掉电仍是数据库的大敌,而此次并非只在这一张表上有讹误,还有其他一些WRH$表,这些表均属于sysaux表空间,这些表都是awr系列表,写入频繁,掉电容易引起数据的不一致性,但是,正因为是awr数据,并不是特别重要,修复起来也相对容易。

记录一下AWR Performance Tables介绍

1
2
3
4
5
6
7
8
9
10
11
12
13
14
15
The Oracle10g dynamic performance tables constitute the foundation of sophisticated automations such as Automatic Memory Management  (AMM ) as well as intelligent advisory tools such as ADDM and the SQL Tuning   Advisor.

Remember, the AWR is a core feature of the 10g database kernel and automatically collects and stores important run-time performance information for our historical analysis.

The tables that store this information are prefixed with wrh$ and are very similar in function to the STATSPACK tables. This could make STATSPACK appear somewhat obsolete, although it is still available in the $ORACLE_HOME/rdbms/admin directory.

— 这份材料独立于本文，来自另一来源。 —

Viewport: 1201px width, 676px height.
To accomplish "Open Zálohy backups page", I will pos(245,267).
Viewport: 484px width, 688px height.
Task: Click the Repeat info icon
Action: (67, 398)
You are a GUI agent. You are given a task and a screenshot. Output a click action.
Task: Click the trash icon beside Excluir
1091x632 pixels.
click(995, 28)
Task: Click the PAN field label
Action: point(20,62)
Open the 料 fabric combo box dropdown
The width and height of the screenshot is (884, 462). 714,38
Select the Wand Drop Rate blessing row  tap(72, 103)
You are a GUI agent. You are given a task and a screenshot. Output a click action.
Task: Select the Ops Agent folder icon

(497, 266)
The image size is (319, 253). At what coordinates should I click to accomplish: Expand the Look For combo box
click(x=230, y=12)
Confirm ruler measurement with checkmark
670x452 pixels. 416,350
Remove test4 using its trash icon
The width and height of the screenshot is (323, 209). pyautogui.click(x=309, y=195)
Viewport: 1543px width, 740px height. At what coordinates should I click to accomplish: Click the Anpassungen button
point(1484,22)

Unlike the more cumbersome STATSPACK utility, which requires knowledge of the table structure and creation of complex query scripts, the 10g Enterprise Manager (OEM) automatically displays and interprets this valuable time-series performance data.

The wrh$ AWR tables store important historical statistical information about the database in the form of periodic snapshots. Each snapshot is a capture of the in–memory x$ fixed view and other control structures at a certain point in time. Each of the AWR table names is prefixed with wrm$ (Metadata tables), wrh$ (History tables), or wri$ (Advisory tables).

1. The wrm$ tables store metadata information for the Workload Repository.

2. The wrh$ tables store historical data or snapshots.

3. The wri$ tables: These 49 tables store data related to advisory functions.